- Release poster
- Directed by: Charlie Davis
- Written by: Charlie Davis
- Produced by: Salim Ahamed
- Starring: Aparna Balamurali Neeraj Madhav Sruthy Suresh
- Cinematography: Swaroop Philip
- Edited by: Sajit Unnikrishnan
- Music by: Alphons Joseph
- Production company: Allens Media
- Release date: 2 September 2022;
- Running time: 111 minutes
- Country: India
- Language: Malayalam

= Sundari Gardens =

Sundari Gardens is a 2022 Indian Malayalam-language romantic drama film written and directed by Charlie Davis and produced by Salim Ahamed under his banner Allens Media. The film features Aparna Balamurali and Neeraj Madhav in the lead roles. Its music is composed by Alphons joseph with cinematography handled by Swaroop Philip and editing by Sajit Unnikrishnan. The film directly premiered on SonyLIV on 2 September 2022.

== Cast ==

- Aparna Balamurali as Sundari Sara Mathews a.k.a. Suma
- Neeraj Madhav as Victor Paul
- Jude Anthany Joseph as Karnan Raghav
- Lakshmi Menon as Lekha Kurian
- Binu Pappu as Dr.
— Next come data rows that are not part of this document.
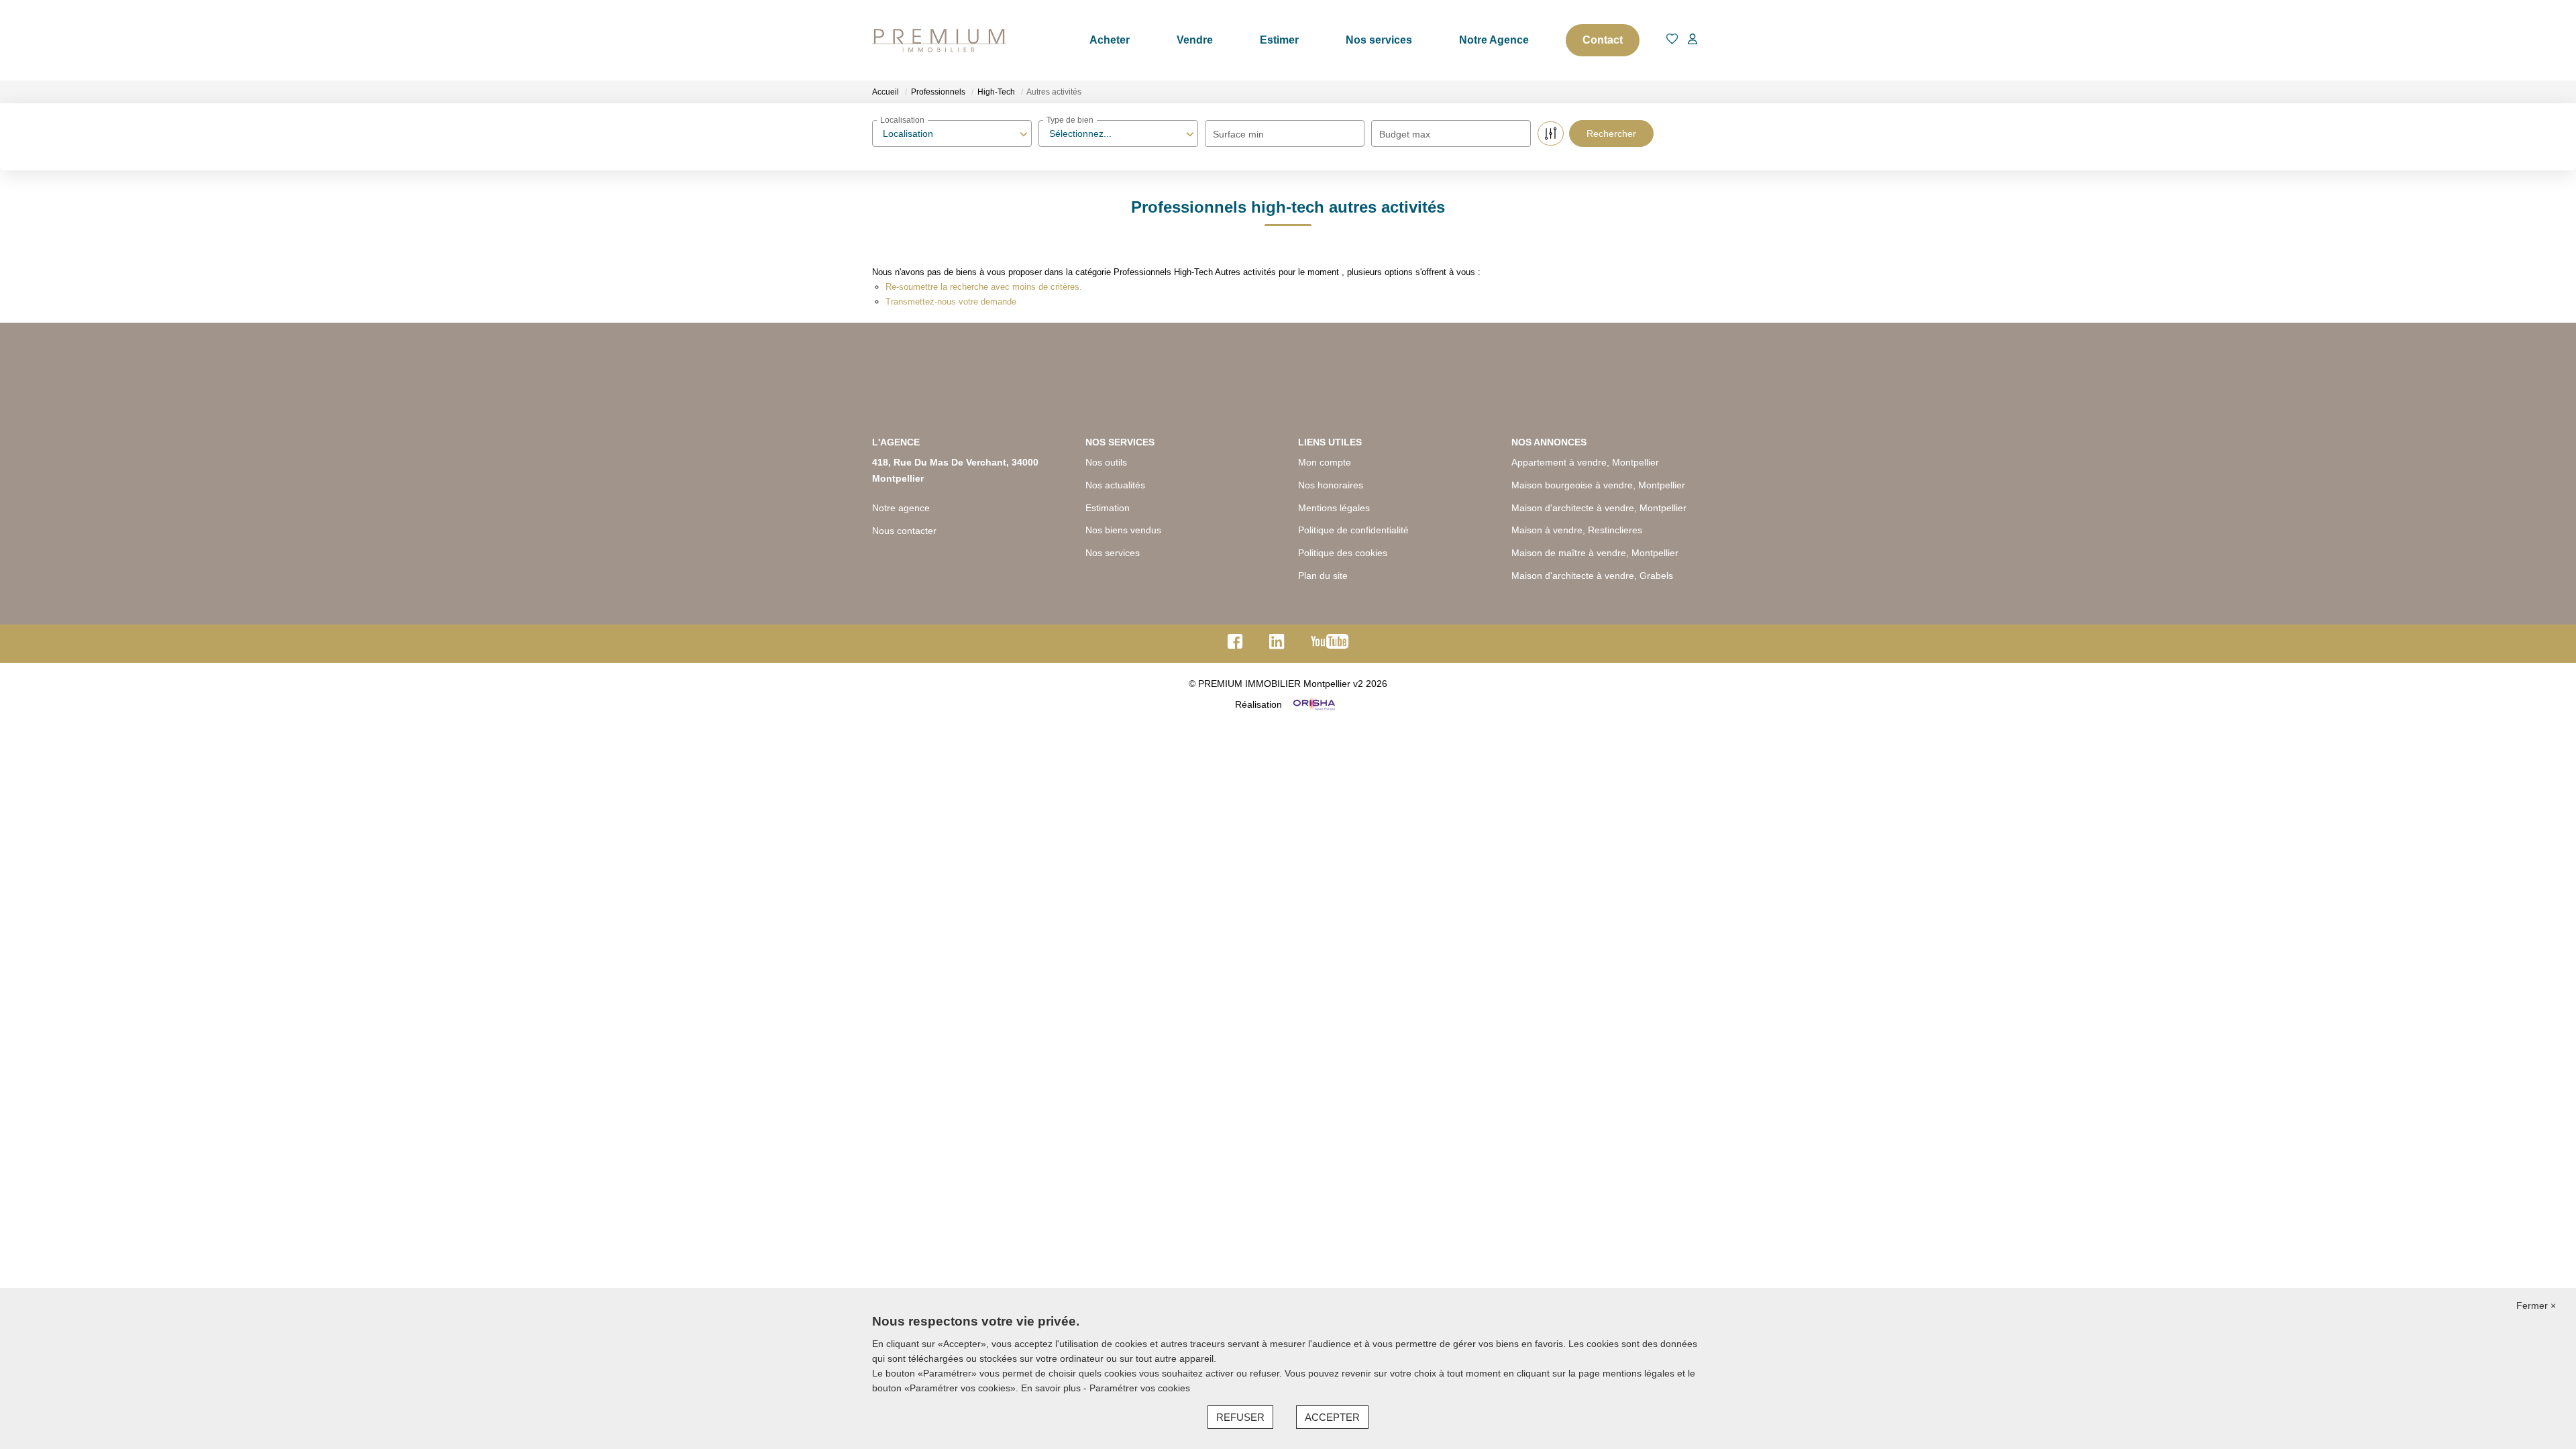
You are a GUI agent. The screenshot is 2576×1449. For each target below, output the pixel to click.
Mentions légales (1334, 507)
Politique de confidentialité (1353, 530)
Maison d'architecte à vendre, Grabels (1592, 575)
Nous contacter (904, 530)
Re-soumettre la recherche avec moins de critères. (983, 287)
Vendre (1195, 40)
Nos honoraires (1330, 485)
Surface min (1238, 134)
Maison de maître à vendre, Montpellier (1594, 552)
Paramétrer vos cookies (1139, 1388)
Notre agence (901, 507)
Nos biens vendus (1123, 530)
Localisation (902, 120)
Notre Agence (1494, 40)
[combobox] (952, 133)
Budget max (1404, 134)
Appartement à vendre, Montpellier (1585, 462)
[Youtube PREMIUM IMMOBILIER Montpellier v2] (1329, 644)
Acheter (1109, 40)
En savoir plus (1052, 1388)
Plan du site (1323, 575)
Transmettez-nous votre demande (950, 302)
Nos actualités (1115, 485)
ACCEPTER (1332, 1417)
Mahi
- Vijayaraghavan as Paul
- Sminu Sijo as Annammachi
- Kannan Sagar as Rarichan
- Babu jose as Salaam
- Adish Praveen as Kanthan
- Gowri as Jasmine
- Sruthy Suresh as Aleena
- Shiva Hariharan as Unni
- Sanju Sanichen as Sanju
- Anagha Maria Varghese as Elizabeth
- P. Sivadas as A.K Avaran
- Laali PM as Saramma
- M. Sajish as Joy
- RJ Renu as Ancy
- Arun Cherukavil as Ajith
- Rajeev as Devadathan
- Siyadh shajahan as Renji
- Jaiden Johnson as Akhshay
- Alphons Joseph
- Sithara Krishnakumar

== Production ==
The film was shot in Pala, Erattupetta, Wagamon, Kanjirappally, and Manimala.

== Music ==
The film's soundtrack was composed by Alphons Joseph while the lyrics are written by Joe Paul. The audio rights were bought by Sony Music.

Track listing
| No. | Title | Lyrics | Singer(s) | Length |
|---|---|---|---|---|
| 1. | "Madhura Jeeva Ragam" | Joe Paul | Mridula Warrier | 4:19 |
| 2. | "Maya Moham" | Joe Paul | Sithara Krishnakumar, Alphons Joseph | 3:21 |
| 3. | "Paaduvaan" | Joe Paul | Alphons Joseph, Mridula Warrier | 3:02 |
| 4. | "Naal Haritham" | Joe Paul | Alphons Joseph | 5:09 |
| 5. | "Sooryamsame" | Joe Paul | Mridula Warrier | 4:01 |
| 6. | "I Wanna Fly" | Shelton Pinheiro | Mariya Alphons | 1:04 |
| 7. | "Nearer My God To Thee" | Alphons Joseph, Arthur Sullivan, Lowell Mason, Sarah Fuller Flower Adams | Rosemary | 1;22 |
| Total length: |  |  |  | 22:22 |

== Release ==
The film directly premiered on SonyLIV on 2 September 2022.